Stored records:
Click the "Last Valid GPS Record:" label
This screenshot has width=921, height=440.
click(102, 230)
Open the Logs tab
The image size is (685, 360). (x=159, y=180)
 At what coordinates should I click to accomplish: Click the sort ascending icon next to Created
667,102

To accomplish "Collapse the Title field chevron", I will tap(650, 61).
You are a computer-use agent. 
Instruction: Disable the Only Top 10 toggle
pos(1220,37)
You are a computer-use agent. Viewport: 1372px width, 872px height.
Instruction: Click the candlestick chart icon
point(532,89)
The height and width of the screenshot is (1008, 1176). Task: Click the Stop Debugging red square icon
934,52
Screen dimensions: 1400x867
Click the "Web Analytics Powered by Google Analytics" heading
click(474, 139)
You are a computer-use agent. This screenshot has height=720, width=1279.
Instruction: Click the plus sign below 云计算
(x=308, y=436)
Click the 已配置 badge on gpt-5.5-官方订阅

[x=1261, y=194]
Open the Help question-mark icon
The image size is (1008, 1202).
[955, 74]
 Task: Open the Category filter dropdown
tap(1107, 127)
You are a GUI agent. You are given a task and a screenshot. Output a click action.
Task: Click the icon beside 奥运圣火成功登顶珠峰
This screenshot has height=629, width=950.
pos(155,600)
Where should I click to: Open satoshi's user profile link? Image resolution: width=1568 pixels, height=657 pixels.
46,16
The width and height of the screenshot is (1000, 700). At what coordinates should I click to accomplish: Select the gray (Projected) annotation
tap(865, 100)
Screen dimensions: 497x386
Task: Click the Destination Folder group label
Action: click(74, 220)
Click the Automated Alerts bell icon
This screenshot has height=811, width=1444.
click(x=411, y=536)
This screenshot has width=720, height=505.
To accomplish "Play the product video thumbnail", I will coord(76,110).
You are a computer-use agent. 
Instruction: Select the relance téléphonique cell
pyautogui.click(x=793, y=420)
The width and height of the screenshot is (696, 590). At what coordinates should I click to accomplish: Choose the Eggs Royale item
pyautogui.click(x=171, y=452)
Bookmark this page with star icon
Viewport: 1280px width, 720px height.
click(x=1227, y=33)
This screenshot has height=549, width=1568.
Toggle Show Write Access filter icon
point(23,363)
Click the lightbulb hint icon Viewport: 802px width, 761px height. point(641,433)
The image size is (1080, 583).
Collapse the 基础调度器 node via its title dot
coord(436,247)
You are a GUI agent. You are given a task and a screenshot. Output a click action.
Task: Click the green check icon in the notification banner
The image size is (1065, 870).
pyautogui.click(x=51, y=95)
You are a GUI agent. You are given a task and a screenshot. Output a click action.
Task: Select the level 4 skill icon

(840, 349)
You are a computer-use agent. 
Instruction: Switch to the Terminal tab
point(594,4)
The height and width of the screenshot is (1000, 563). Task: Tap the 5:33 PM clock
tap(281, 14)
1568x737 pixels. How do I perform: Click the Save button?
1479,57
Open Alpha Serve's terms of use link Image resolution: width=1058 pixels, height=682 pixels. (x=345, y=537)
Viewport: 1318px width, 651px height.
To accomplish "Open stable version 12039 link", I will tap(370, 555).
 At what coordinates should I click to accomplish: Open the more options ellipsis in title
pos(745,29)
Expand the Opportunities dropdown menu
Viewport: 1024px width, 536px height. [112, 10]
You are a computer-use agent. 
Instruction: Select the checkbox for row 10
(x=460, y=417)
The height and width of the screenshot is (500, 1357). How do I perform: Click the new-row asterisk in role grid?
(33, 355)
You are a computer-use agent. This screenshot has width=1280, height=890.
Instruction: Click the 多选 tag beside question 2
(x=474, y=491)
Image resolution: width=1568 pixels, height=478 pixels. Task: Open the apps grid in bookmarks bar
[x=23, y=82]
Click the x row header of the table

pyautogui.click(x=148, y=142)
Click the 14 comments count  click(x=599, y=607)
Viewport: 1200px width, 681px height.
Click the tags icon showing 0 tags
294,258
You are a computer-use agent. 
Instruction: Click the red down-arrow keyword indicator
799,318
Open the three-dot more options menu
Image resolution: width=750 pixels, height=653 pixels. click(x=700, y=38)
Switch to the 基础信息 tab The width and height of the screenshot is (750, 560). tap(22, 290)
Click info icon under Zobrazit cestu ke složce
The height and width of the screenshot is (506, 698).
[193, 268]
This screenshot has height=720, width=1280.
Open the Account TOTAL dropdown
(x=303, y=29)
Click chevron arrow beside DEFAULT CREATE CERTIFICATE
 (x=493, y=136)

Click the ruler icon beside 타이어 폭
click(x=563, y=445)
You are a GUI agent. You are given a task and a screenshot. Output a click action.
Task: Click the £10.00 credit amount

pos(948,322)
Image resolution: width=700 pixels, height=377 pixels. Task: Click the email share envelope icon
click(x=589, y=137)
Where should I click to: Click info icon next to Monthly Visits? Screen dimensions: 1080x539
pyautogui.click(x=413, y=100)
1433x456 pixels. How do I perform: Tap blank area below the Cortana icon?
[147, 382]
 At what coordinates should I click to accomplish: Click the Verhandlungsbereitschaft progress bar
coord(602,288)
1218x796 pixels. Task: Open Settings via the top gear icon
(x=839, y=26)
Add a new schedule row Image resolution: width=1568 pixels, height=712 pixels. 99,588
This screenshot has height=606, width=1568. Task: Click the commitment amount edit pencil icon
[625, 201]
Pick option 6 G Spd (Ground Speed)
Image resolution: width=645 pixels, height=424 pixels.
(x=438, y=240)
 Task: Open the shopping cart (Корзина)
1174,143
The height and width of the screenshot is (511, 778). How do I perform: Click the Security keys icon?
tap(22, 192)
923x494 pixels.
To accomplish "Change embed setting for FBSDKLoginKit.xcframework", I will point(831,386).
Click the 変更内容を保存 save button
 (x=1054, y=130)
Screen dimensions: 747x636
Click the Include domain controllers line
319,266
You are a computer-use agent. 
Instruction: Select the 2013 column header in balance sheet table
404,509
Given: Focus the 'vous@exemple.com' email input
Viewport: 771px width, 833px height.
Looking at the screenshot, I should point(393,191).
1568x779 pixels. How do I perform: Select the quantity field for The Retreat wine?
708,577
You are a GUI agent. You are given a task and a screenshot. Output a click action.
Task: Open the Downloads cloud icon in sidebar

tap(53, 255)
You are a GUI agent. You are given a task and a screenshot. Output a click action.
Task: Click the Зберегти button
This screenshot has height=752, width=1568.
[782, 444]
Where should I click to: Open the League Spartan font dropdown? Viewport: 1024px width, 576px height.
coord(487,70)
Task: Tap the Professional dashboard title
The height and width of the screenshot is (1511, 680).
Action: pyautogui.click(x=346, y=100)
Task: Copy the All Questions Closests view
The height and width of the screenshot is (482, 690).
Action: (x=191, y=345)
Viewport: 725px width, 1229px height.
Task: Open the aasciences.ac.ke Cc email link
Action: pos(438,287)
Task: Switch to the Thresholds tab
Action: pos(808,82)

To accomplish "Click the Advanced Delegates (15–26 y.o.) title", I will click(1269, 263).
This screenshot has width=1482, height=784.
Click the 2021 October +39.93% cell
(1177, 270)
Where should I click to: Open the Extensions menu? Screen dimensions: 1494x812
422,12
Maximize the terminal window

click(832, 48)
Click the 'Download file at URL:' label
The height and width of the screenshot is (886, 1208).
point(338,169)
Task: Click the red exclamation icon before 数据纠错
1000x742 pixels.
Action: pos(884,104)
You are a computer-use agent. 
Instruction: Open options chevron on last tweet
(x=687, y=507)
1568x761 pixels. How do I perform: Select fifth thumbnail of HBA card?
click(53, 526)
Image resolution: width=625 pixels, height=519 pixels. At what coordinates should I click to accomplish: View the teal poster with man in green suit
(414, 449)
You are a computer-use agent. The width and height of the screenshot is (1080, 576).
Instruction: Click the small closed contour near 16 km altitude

Your task
Copy all the entries verbatim.

Problem solution
Click the "Last Valid GPS Record:" label
This screenshot has width=921, height=440.
click(102, 230)
Open the Logs tab
The image size is (685, 360). (x=159, y=180)
 At what coordinates should I click to accomplish: Click the sort ascending icon next to Created
667,102

To accomplish "Collapse the Title field chevron", I will tap(650, 61).
You are a computer-use agent. 
Instruction: Disable the Only Top 10 toggle
pos(1220,37)
You are a computer-use agent. Viewport: 1372px width, 872px height.
Instruction: Click the candlestick chart icon
point(532,89)
The height and width of the screenshot is (1008, 1176). Task: Click the Stop Debugging red square icon
934,52
Screen dimensions: 1400x867
Click the "Web Analytics Powered by Google Analytics" heading
click(474, 139)
You are a computer-use agent. This screenshot has height=720, width=1279.
Instruction: Click the plus sign below 云计算
(x=308, y=436)
Click the 已配置 badge on gpt-5.5-官方订阅

[x=1261, y=194]
Open the Help question-mark icon
The image size is (1008, 1202).
[955, 74]
 Task: Open the Category filter dropdown
tap(1107, 127)
You are a GUI agent. You are given a task and a screenshot. Output a click action.
Task: Click the icon beside 奥运圣火成功登顶珠峰
This screenshot has height=629, width=950.
pos(155,600)
Where should I click to: Open satoshi's user profile link? Image resolution: width=1568 pixels, height=657 pixels.
46,16
The width and height of the screenshot is (1000, 700). At what coordinates should I click to accomplish: Select the gray (Projected) annotation
tap(865, 100)
Screen dimensions: 497x386
Task: Click the Destination Folder group label
Action: click(74, 220)
Click the Automated Alerts bell icon
This screenshot has height=811, width=1444.
click(x=411, y=536)
This screenshot has width=720, height=505.
To accomplish "Play the product video thumbnail", I will coord(76,110).
You are a computer-use agent. 
Instruction: Select the relance téléphonique cell
pyautogui.click(x=793, y=420)
The width and height of the screenshot is (696, 590). At what coordinates should I click to accomplish: Choose the Eggs Royale item
pyautogui.click(x=171, y=452)
Bookmark this page with star icon
Viewport: 1280px width, 720px height.
click(x=1227, y=33)
This screenshot has height=549, width=1568.
Toggle Show Write Access filter icon
point(23,363)
Click the lightbulb hint icon Viewport: 802px width, 761px height. point(641,433)
The image size is (1080, 583).
Collapse the 基础调度器 node via its title dot
coord(436,247)
You are a GUI agent. You are given a task and a screenshot. Output a click action.
Task: Click the green check icon in the notification banner
The image size is (1065, 870).
pyautogui.click(x=51, y=95)
You are a GUI agent. You are given a task and a screenshot. Output a click action.
Task: Select the level 4 skill icon

(840, 349)
You are a computer-use agent. 
Instruction: Switch to the Terminal tab
point(594,4)
The height and width of the screenshot is (1000, 563). Task: Tap the 5:33 PM clock
tap(281, 14)
1568x737 pixels. How do I perform: Click the Save button?
1479,57
Open Alpha Serve's terms of use link Image resolution: width=1058 pixels, height=682 pixels. (x=345, y=537)
Viewport: 1318px width, 651px height.
To accomplish "Open stable version 12039 link", I will tap(370, 555).
 At what coordinates should I click to accomplish: Open the more options ellipsis in title
pos(745,29)
Expand the Opportunities dropdown menu
Viewport: 1024px width, 536px height. [112, 10]
You are a computer-use agent. 
Instruction: Select the checkbox for row 10
(x=460, y=417)
The height and width of the screenshot is (500, 1357). How do I perform: Click the new-row asterisk in role grid?
(33, 355)
You are a computer-use agent. This screenshot has width=1280, height=890.
Instruction: Click the 多选 tag beside question 2
(x=474, y=491)
Image resolution: width=1568 pixels, height=478 pixels. Task: Open the apps grid in bookmarks bar
[x=23, y=82]
Click the x row header of the table

pyautogui.click(x=148, y=142)
Click the 14 comments count  click(x=599, y=607)
Viewport: 1200px width, 681px height.
Click the tags icon showing 0 tags
294,258
You are a computer-use agent. 
Instruction: Click the red down-arrow keyword indicator
799,318
Open the three-dot more options menu
Image resolution: width=750 pixels, height=653 pixels. click(x=700, y=38)
Switch to the 基础信息 tab The width and height of the screenshot is (750, 560). tap(22, 290)
Click info icon under Zobrazit cestu ke složce
The height and width of the screenshot is (506, 698).
[193, 268]
This screenshot has height=720, width=1280.
Open the Account TOTAL dropdown
(x=303, y=29)
Click chevron arrow beside DEFAULT CREATE CERTIFICATE
 (x=493, y=136)

Click the ruler icon beside 타이어 폭
click(x=563, y=445)
You are a GUI agent. You are given a task and a screenshot. Output a click action.
Task: Click the £10.00 credit amount

pos(948,322)
Image resolution: width=700 pixels, height=377 pixels. Task: Click the email share envelope icon
click(x=589, y=137)
Where should I click to: Click info icon next to Monthly Visits? Screen dimensions: 1080x539
pyautogui.click(x=413, y=100)
1433x456 pixels. How do I perform: Tap blank area below the Cortana icon?
[147, 382]
 At what coordinates should I click to accomplish: Click the Verhandlungsbereitschaft progress bar
coord(602,288)
1218x796 pixels. Task: Open Settings via the top gear icon
(x=839, y=26)
Add a new schedule row Image resolution: width=1568 pixels, height=712 pixels. 99,588
This screenshot has height=606, width=1568. Task: Click the commitment amount edit pencil icon
[625, 201]
Pick option 6 G Spd (Ground Speed)
Image resolution: width=645 pixels, height=424 pixels.
(x=438, y=240)
 Task: Open the shopping cart (Корзина)
1174,143
The height and width of the screenshot is (511, 778). How do I perform: Click the Security keys icon?
tap(22, 192)
923x494 pixels.
To accomplish "Change embed setting for FBSDKLoginKit.xcframework", I will point(831,386).
Click the 変更内容を保存 save button
 (x=1054, y=130)
Screen dimensions: 747x636
Click the Include domain controllers line
319,266
You are a computer-use agent. 
Instruction: Select the 2013 column header in balance sheet table
404,509
Given: Focus the 'vous@exemple.com' email input
Viewport: 771px width, 833px height.
Looking at the screenshot, I should point(393,191).
1568x779 pixels. How do I perform: Select the quantity field for The Retreat wine?
708,577
You are a GUI agent. You are given a task and a screenshot. Output a click action.
Task: Open the Downloads cloud icon in sidebar

tap(53, 255)
You are a GUI agent. You are given a task and a screenshot. Output a click action.
Task: Click the Зберегти button
This screenshot has height=752, width=1568.
[782, 444]
Where should I click to: Open the League Spartan font dropdown? Viewport: 1024px width, 576px height.
coord(487,70)
Task: Tap the Professional dashboard title
The height and width of the screenshot is (1511, 680).
Action: pyautogui.click(x=346, y=100)
Task: Copy the All Questions Closests view
The height and width of the screenshot is (482, 690).
Action: (x=191, y=345)
Viewport: 725px width, 1229px height.
Task: Open the aasciences.ac.ke Cc email link
Action: pos(438,287)
Task: Switch to the Thresholds tab
Action: pos(808,82)

To accomplish "Click the Advanced Delegates (15–26 y.o.) title", I will click(1269, 263).
This screenshot has width=1482, height=784.
Click the 2021 October +39.93% cell
(1177, 270)
Where should I click to: Open the Extensions menu? Screen dimensions: 1494x812
422,12
Maximize the terminal window

click(832, 48)
Click the 'Download file at URL:' label
The height and width of the screenshot is (886, 1208).
point(338,169)
Task: Click the red exclamation icon before 数据纠错
1000x742 pixels.
Action: pos(884,104)
You are a computer-use agent. 
Instruction: Open options chevron on last tweet
(x=687, y=507)
1568x761 pixels. How do I perform: Select fifth thumbnail of HBA card?
click(53, 526)
Image resolution: width=625 pixels, height=519 pixels. At what coordinates should I click to accomplish: View the teal poster with man in green suit
(414, 449)
You are a computer-use agent. The width and height of the screenshot is (1080, 576).
Instruction: Click the small closed contour near 16 km altitude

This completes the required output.